Finns ersten Tage in England

Finns ersten Tage in England

Hi und herzlich willkommen zu meinem ersten Blogartikel, 

ich bin Finn, 16 Jahre alt und jetzt seit fast zwei Wochen in England. Davon war ich drei Nächte in London im Soft Landing Camp, und den Rest bei meiner Familie in der Nähe von Liverpool. 

Gehen wir nochmal ein paar Tage zurück. Die letzten Tage in Deutschland waren sehr seltsam. Auch wenn ich nur für einen Term, also nicht ganz vier Monate weg bin, fühlt es sich doch so an, als würde ich alles zurücklassen. Als dann zwei Tage vor Abflug der Koffer gepackt war, war der Gedanke, in 48 Stunden schon in England zu sein, immer noch nicht greifbar. Erst musste ich mich von meiner Schwester und meinem Dad verabschieden, am Flughafen dann von meiner Mum. Und auch wenn ich die Wochen davor nicht wirklich nervös war, ab dem Zeitpunkt kam die Angst. Definitiv vermischt mit riesiger Vorfreude, aber dennoch zum ersten Mal richtig spürbar. Der Rest lief überwiegend gut, auch wenn der Flug etwas verspätet war. Sobald ich dann im Flugzeug saß, war die Aufregung so groß, dass ich die Angst völlig vergaß. Jetzt zählte, was auf mich zukam und nicht, was ich zurücklassen würde. 
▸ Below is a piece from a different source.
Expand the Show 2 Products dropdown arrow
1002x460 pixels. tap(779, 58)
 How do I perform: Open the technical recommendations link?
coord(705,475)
Das SLC (Soft Landing Camp) in London war eine super Gelegenheit, andere Austauschschüler*innen, unter anderem aus Deutschland kennenzulernen. Der Fakt, dass wir irgendwie alle in der gleichen Situation waren und mit ähnlichen Dingen zu kämpfen hatten, hat den Kontakt sehr leicht gemacht. Schon am ersten Abend habe ich mit vielen verschiedenen Leuten gesprochen, obwohl ich sonst eher introvertiert bin. Niemand dort kannte mich und sehr viele von diesen Leuten werde ich auch nie wieder sehen. Ich konnte also völlig anders sein, als ich es gewohnt war und niemand würde es seltsam finden (das war seltsam befreiend, muss ich ehrlich sagen). Am zweiten Tag ging es vor allem um Teambuilding. Alle, die in einer bestimmten Gegend von England platziert wurden (bei mir also Liverpool) arbeiteten zusammen an einem Escape-Room oder ähnlichen Rätseln. Am dritten Tag, der zufälligerweise auch mein Geburtstag war, durften wir dann endlich nach London. Wenn man mir vor drei Jahren gesagt hätte, ich würde meinen 16ten Geburtstag in London verbringen, hätte ich denjenigen für verrückt erklärt. Und dennoch war ich dort, in dieser wahnsinnig schönen und bunten Stadt, die mit Geschichte und Leben nur so pochte. 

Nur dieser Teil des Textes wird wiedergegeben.